Step 8: Develop Comprehensive Test Suites

Validate all edge cases with unit tests:

import unittest

class TestFtsEscaping(unittest.TestCase):
    def test_quoted_phrase(self):
        self.assertEqual(
            sanitize_fts_query('exact "phrase match"'),
            '"exact ""phrase match"""'
        )
    
    def test_reserved_chars(self):
        self.assertEqual(
            sanitize_fts_query('file*.txt'),
            r'file\*\.txt'
        )
    
    def test_mixed_operators(self):
        self.assertTrue(
            validate_fts_syntax('"required term" AND optional')
        )
        self.assertFalse(
            validate_fts_syntax('invalid) OR (injection')
        )

Step 9: Implement Monitoring and Fallback Mechanisms

Log failed queries for continuous improvement:

import logging

logger = logging.getLogger('fts_query')

try:
    cursor.execute(query, params)
except sqlite3.OperationalError as e:
    logger.error(f"FTS5 query failed: {e}\nOriginal input: {user_input}")
    raise APIError("Invalid search syntax") from e

Step 10: Document User-Facing Search Syntax Options

Provide clear guidelines for allowed syntax:

Supported search patterns:
- "exact phrases"
- wildcards: term*
- boolean operators: AND, OR, NOT
Escape special characters with \ (e.g., C\+\+ or 12\" monitor)

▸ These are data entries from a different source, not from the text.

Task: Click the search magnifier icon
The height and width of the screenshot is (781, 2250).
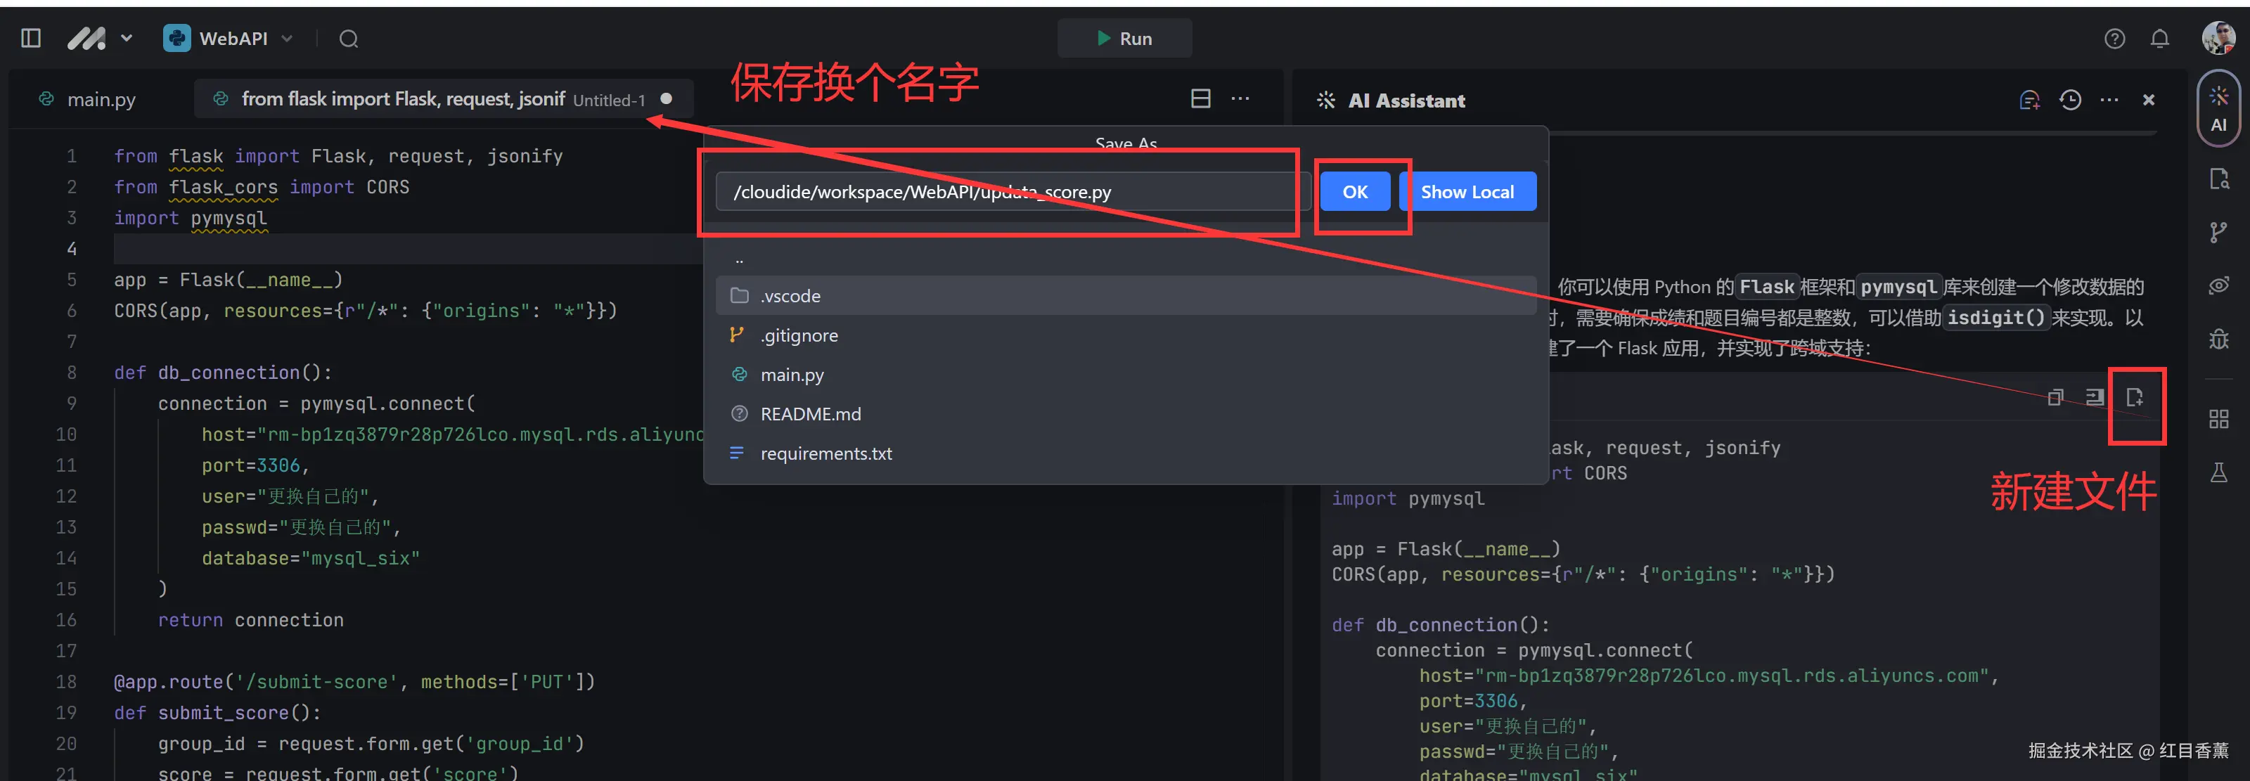Action: tap(349, 38)
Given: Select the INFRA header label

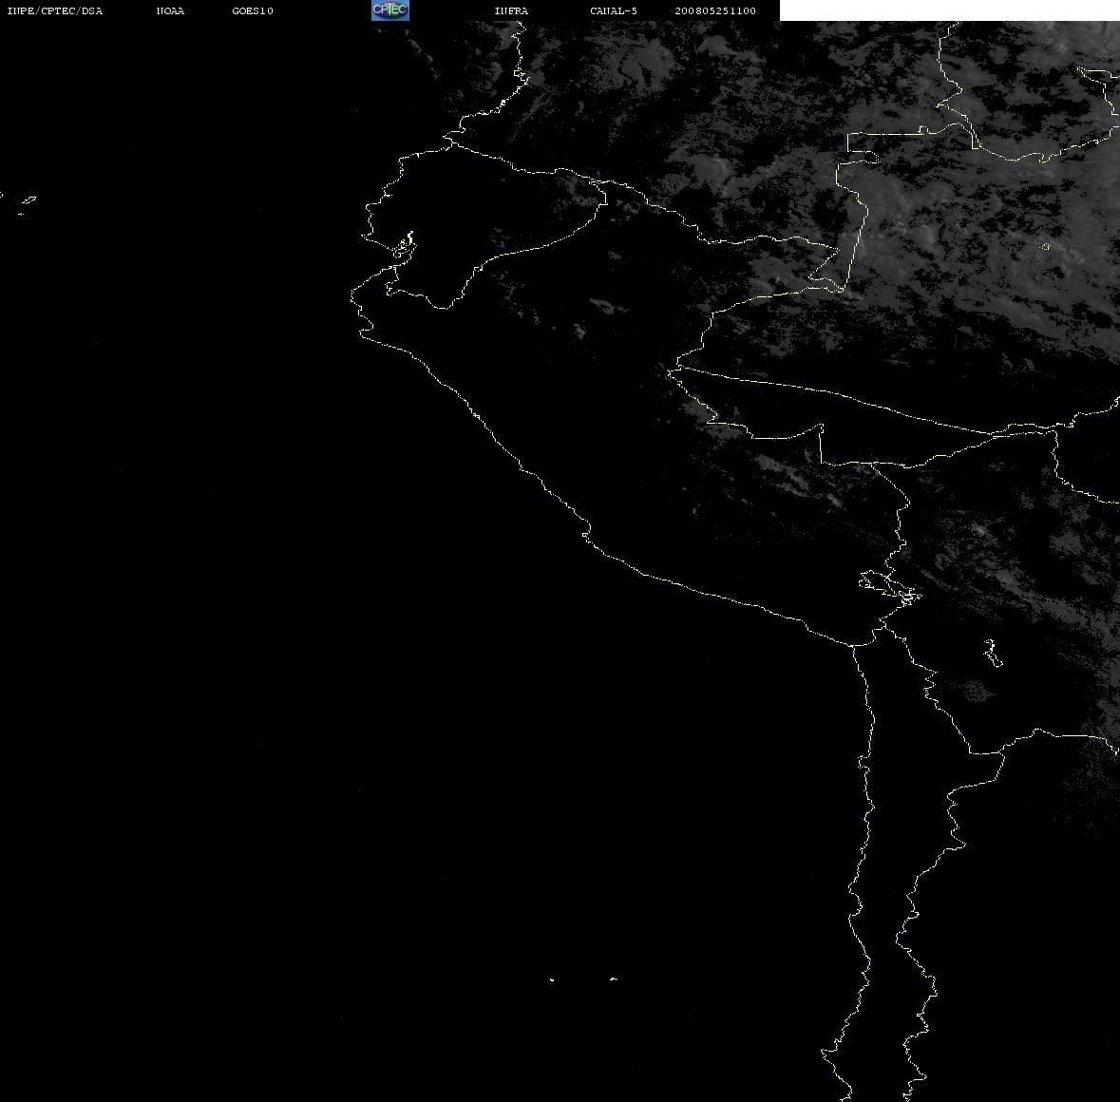Looking at the screenshot, I should coord(511,10).
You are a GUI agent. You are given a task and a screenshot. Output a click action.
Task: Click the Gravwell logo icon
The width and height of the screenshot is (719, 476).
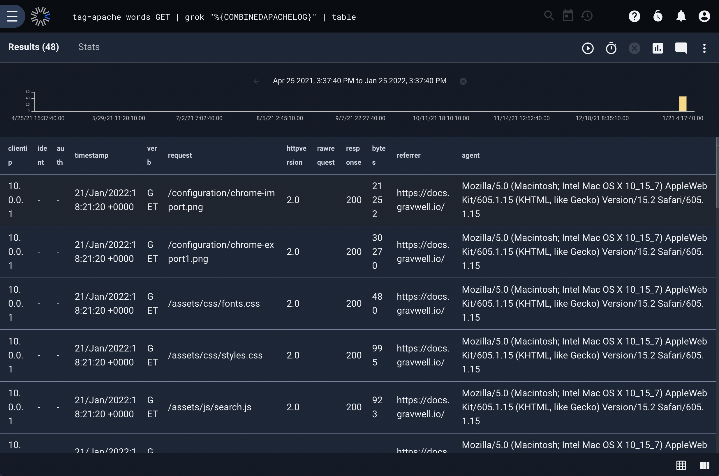pyautogui.click(x=40, y=16)
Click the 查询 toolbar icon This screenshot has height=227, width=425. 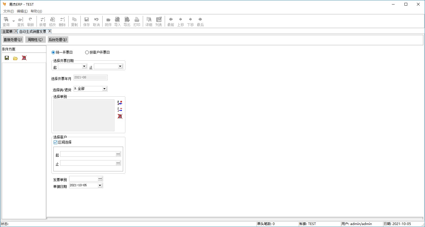tap(6, 19)
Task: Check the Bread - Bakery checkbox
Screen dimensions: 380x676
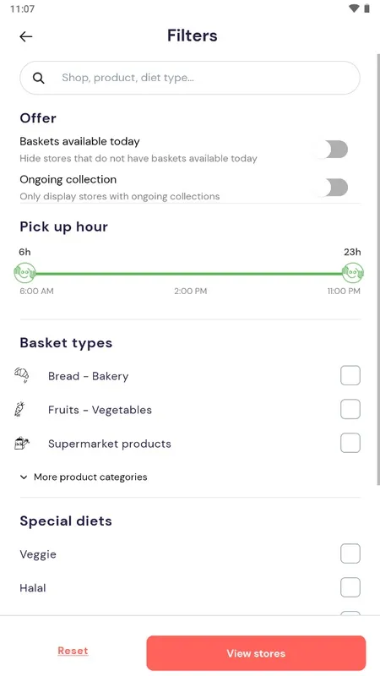Action: (x=350, y=375)
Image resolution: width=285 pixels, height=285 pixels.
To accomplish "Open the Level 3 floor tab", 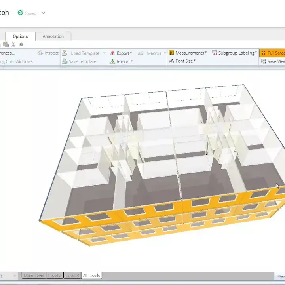I will (x=72, y=276).
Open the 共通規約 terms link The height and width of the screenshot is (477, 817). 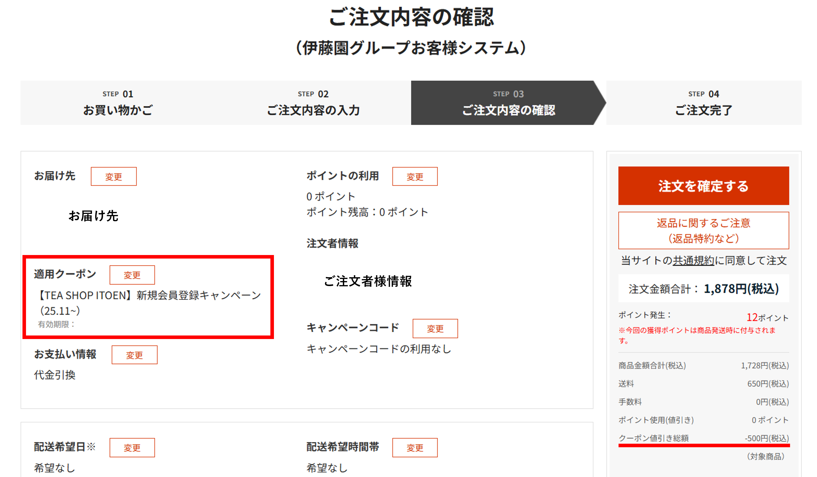pos(693,260)
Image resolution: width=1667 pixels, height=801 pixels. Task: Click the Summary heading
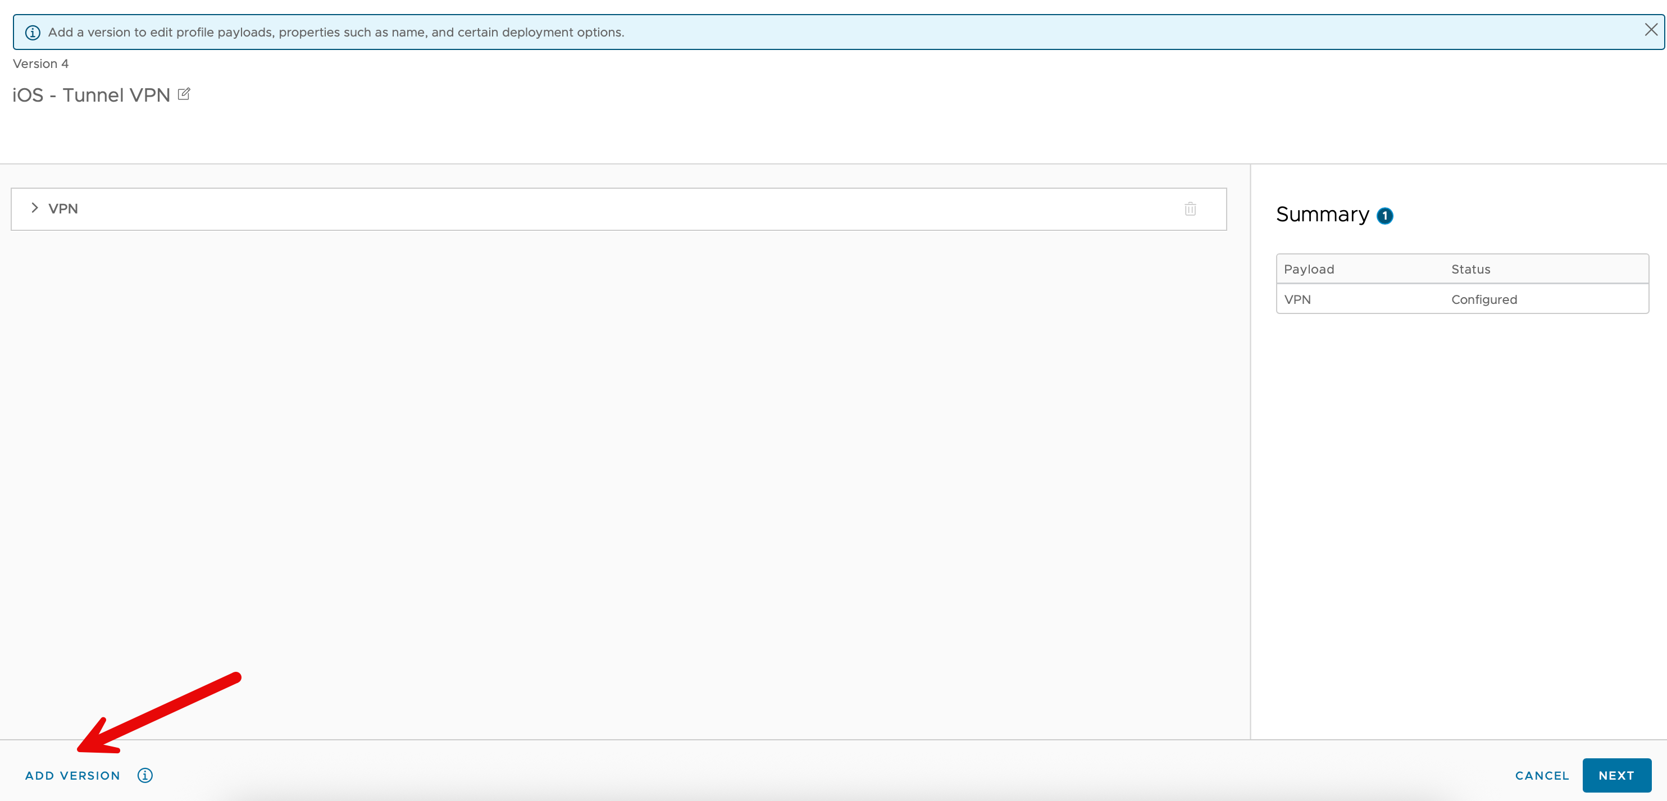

This multi-layered approach ensures robust handling of FTS5 search queries while balancing security, performance, and usability. Developers must choose the appropriate combination of escaping mechanisms, syntax validation, and query templating based on their specific requirements for operator support, input complexity, and performance constraints.